No trecho abaixo, sobre as críticas da Ajufe ao diagnóstico do Judiciário, redigite fielmente a passagem que começa nas palavras "A Associação afirma" e para depois de "Federal naquele estado.".

··· Trecho

O diagnóstico do Poder Judiciário apresentado pelo Ministério da Justiça, nesta segunda-feira (16/8), é equivocado e foi feito sem transparência. Essa é a opinião da Associação dos Juízes Federais do Brasil (Ajufe).

Em nota oficial, a Ajufe afirma que embora seja louvável o esforço do Ministério da Justiça em fazer um levantamento da Justiça, considera “estranho que em nenhum momento foi revelada e debatida democraticamente a metodologia utilizada para sua realização”.

Para a Associação, “o diagnóstico apresenta dados equivocados e incompletos”. Entre as falhas do levantamento, a Ajufe aponta como grave o fato de utilizar apenas os dados das instâncias convencionais da Justiça Federal, “ignorando os mais de 600 mil processos julgados nos Juizados Especiais Federais”.

Segundo a Ajufe, “é como se tais instâncias nada significassem ou que os juízes federais que lá trabalham não tenham qualquer importância para a solução dos conflitos sociais”.

A Associação afirma que um exemplo da discrepância entre os números reais e os levantados pelo diagnóstico está nos dados referentes ao estado do Amapá. O relatório do Ministério da Justiça registra que foram julgados 731 processos, em todo o ano de 2003, na Justiça Federal naquele estado.

Já, de acordo com a Ajufe, foram mais de sete mil processos. “Para completar o erro, em seguida o estudo simplesmente dividiu esse número errado de processos julgados no ano pelo número de cargos criados para juízes – seis – quando apenas três das vagas permaneceram providas durante 2003”, registrou.

A Associação Nacional dos Magistrados do Trabalho (Anamatra) também divulgou nota em que questiona os métodos usados para formular o diagnóstico. Segundo a entidade, o relatório é “frágil” e impede “qualquer análise científica”. Ele deixa “de apontar a metodologia utilizada na coleta de várias informações oferecidas, limitando-se a reproduzir números cuja origem é negada”, afirma a nota, assinada pelo presidente da Anamatra, Grijalbo Coutinho.

······
··· Dados extraídos

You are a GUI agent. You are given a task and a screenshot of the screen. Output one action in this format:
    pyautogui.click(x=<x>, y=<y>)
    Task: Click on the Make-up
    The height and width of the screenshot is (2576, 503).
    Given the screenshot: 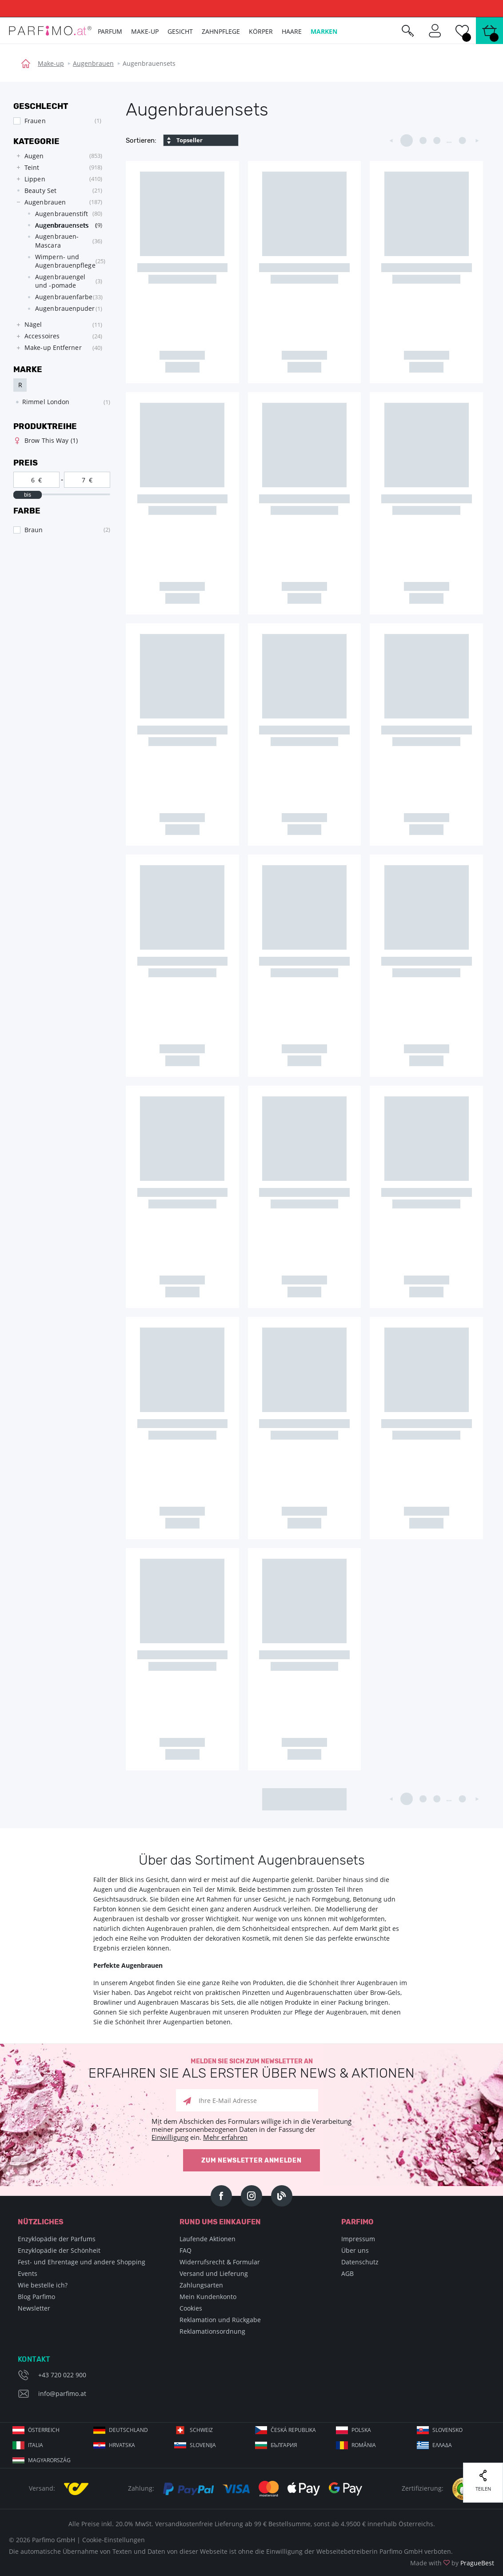 What is the action you would take?
    pyautogui.click(x=51, y=63)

······

Resultado final =
A Associação afirma que um exemplo da discrepância entre os números reais e os levantados pelo diagnóstico está nos dados referentes ao estado do Amapá. O relatório do Ministério da Justiça registra que foram julgados 731 processos, em todo o ano de 2003, na Justiça Federal naquele estado.